Released On 9th May 2022
Julia's blog: The Days Are Long, But The Years Are Short
Our middle child, a daughter aged 10, went away this week on the longest school residential trip any of our children have undertaken (Covid got in the way of our eldest’s anticipated Year 5 and Year 6 trips, so for once, the second is doing something before her older sister). She left on Monday morning and came back on Friday - four nights away from us, with no direct communication, the only source of information, a concise (rudimentary!) teacher update on a blog posted daily. She was deliriously excited to go, and we were thrilled for her that the trip exceeded all her expectations. Despite plastic sheets, cold weather and terrible food, she returned full of delight and the sense of achievement from spending that long away on her own (not to mention the sibling one upmanship), has demonstrably built her confidence - another brick on the pathway to independence.
She was barely homesick, blessed with a robust constitution and an ability way beyond her years to self-soothe. I, on the other hand, was a mess. I find that when one of our children is absent, the dynamic completely changes. One out of three being absent results in much more than a third reduction in noise, exuberance, laughter, squabbling, general cacophony of family sounds - they are more than the sum of their parts. On the first night of her being away, I found myself pathetically digging around in her cupboard looking for one of her hoodies to wear. It’s impossible not to miss an absent child without being aware of one’s inordinate luck in that situation. Ours was a temporary absence - and as we watch the devastation in the Ukraine unfold, or bear witness to friends or colleagues suffering permanent loss, it’s obviously critical to recognise one’s own (touch wood) good fortune.
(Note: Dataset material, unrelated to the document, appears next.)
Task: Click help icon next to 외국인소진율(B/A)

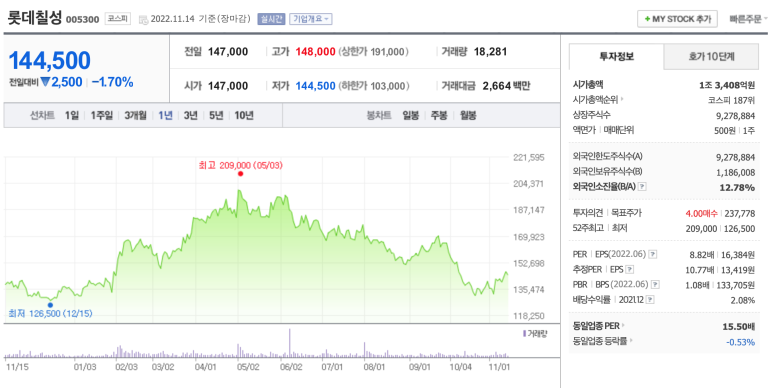Action: [x=642, y=187]
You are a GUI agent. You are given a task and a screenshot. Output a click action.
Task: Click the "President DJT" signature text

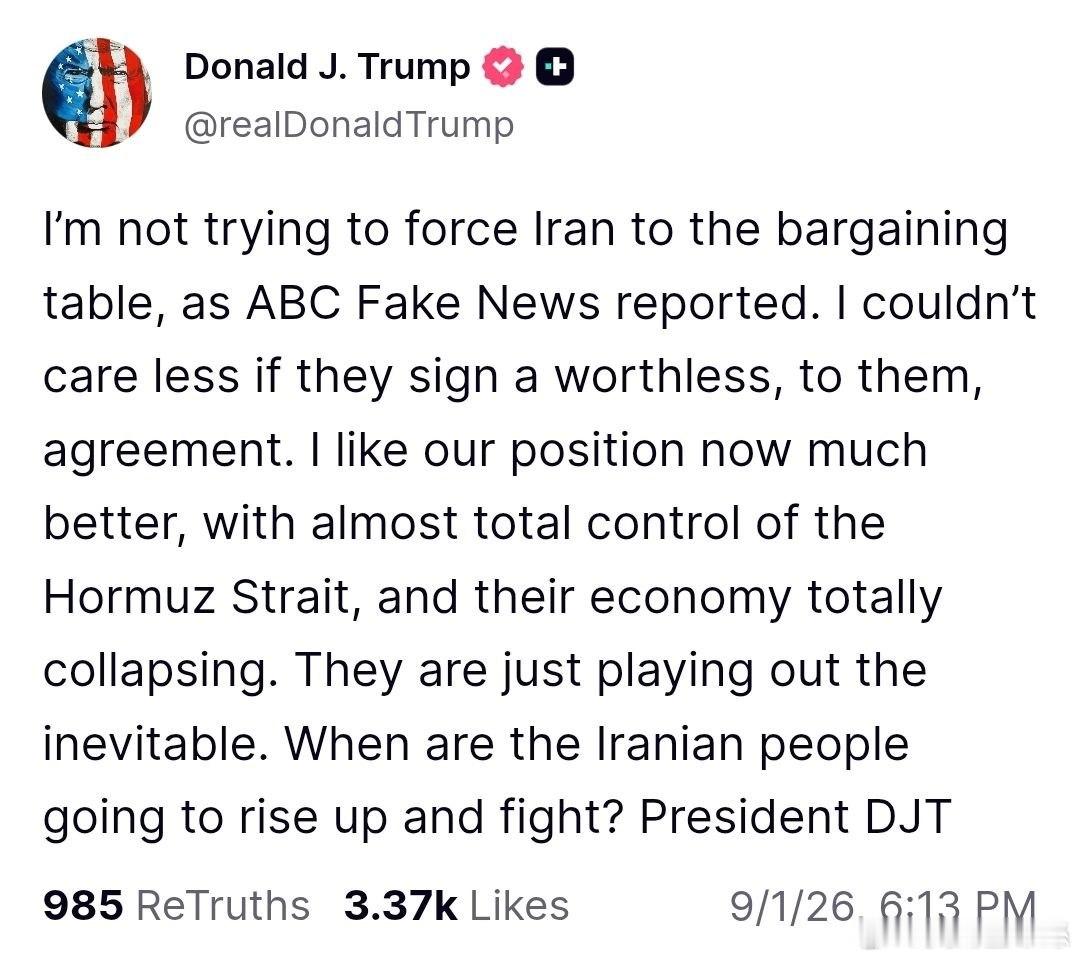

I was not the only parent, of course, missing their beloved children and it was a conversation with another mother that sparked my observations for this piece. Walking our dog, I bumped into a friend from school. Her youngest was also on the trip, leaving her with one older child at home. With a wry smile, she noted how quiet it was at home - that her eldest was very self-sufficient, that her husband didn’t get home until 8 or 9pm, and that looking into this void “it might be time to get my career back on track”. As the familiar saying goes “The days are long, but the years are short” - this week had highlighted to both of us how suddenly our lives can go from being consumed by the requirements of small children to being much emptier, much more open, much less busy. Keeping one’s career going whilst having small children can be very hard. There are many challenges and many obstacles, and rightly or wrongly, this affects women more than men. But, in my opinion, it is vital. I’m reminded of the advice contained in the poem “Desiderata”, that my own mother used to read to me: “Enjoy your achievements as well as your plans. Keep interested in your own career, however humble; it is a real possession in the changing fortunes of time.” There is truth in this (actually in this poem as a whole) - despite the challenges of parenting and working, the endless juggling and the moments of pure exasperation, “the days are long, but the years are short” and our careers, however humble, really are worth holding on to.
Following a career in the City, first as a solicitor and then in an investment bank, Julia now runs an executive search firm focused on flexible roles. She lives in London with her husband, a Trauma and Orthopaedic Consultant (who will hopefully, given his line of work, never work from home…!) and who works full-time. They have three children, aged 12, 10 and 7.